5) The facade of media objectivity makes no sense when reality has a liberal bias

The biggest political story of 2021 should be the GOP openly embracing violence. Between the deadly riot at the Capitol on January 6, Kyle Rittenhouse’s elevation into a right-wing folk hero, a series of violent threats toward school boards and electors, Rep. Paul Gosar’s tweet depicting himself murdering a colleague, and another gun-toting rep endorsing “Second Amendment solutions to stolen elections,” there is no dismissing this behavior as merely the product of some fringe contingent. While the Democrats have certainly had a difficult year, with plenty to criticize, only one party is flirting with extremism at its highest levels. Yet political media still tends to cover news through the lens of two equally serious parties operating in good faith.

 

In 2020, Donald Trump blatantly telegraphed his refusal to accept the 2020 election results if he lost.
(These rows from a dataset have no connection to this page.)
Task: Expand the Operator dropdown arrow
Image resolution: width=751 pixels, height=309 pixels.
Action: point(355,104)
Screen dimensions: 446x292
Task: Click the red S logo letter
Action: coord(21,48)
The fact that he ended up carrying out his threat, and that so many members of Congress helped him do it, should have put an end to the media’s tendency to treat the extremist party as a mirror reflection of the other party. But alas, it wasn’t the end. Articles about the aftermath of the Capitol Hill riot had headlines like, “Congress hits new levels of partisan rancor,” as if both sides had equal claim to rancor. Journalists later pretended that House Speaker Nancy Pelosi and Minority Leader Kevin McCarthy had equally valid points when Pelosi objected to McCarthy appointing rabid Trump defenders on the 1/6 commission. Sunday news shows kept platforming GOP politicians who refuse to concede that Biden won the 2020 election, without definitively pushing back on the claim. Perhaps some of these journalists are just so bored with the Biden era they want to do whatever is in their power to help get Trump back.

6) It’s not enough for Democrats to simply not be Trump

It was only by the skin of their teeth that the Dems found themselves in control of both the White House and the two houses of the legislative branch back in January. Biden’s win was decisive, if torturously long to determine, but Dems lost seats in the House and only won a 50th Senate seat in a special election. The message of that razor-thin win should have been loud and clear: The party needs to offer something more than simply not being as repugnant as its opposition.

But instead of working to earn the votes they won by fulfilling campaign pledges, the Biden administration has been operating like that victory was its birthright. After a strong start, the administration settled into a pattern of doing just enough; more or less microdosing popular progressive initiatives. Its signature move has been to almost do the wrong thing and then backtrack after the backlash.

It’s not enough.

Biden said in 2020 that the election was a battle for “the soul” of America. You wouldn’t know it from looking at what he and his colleagues have accomplished in the year since winning that battle.

7) Don’t be surprised that people like Korean entertainment

To end on a lighter note, a point that should be rather obvious to anyone paying even a little attention to pop culture: The surprise success of Netflix’s Squid Game shouldn’t have been all that surprising. Even with superstar music acts like BTS and Blackpink finding global success in the past several years, people seemed shocked that a South Korean export like Parasite did so well at the 2020 Oscars. Incredibly, that same sense of shock ran rampant through all the breathless coverage of Squid Game’s world-beating success. Maybe the next time another breakout hit emerges from the region, people will remember not to be so surprised.

Considering our track record for remembering things, though, I wouldn’t bet on it.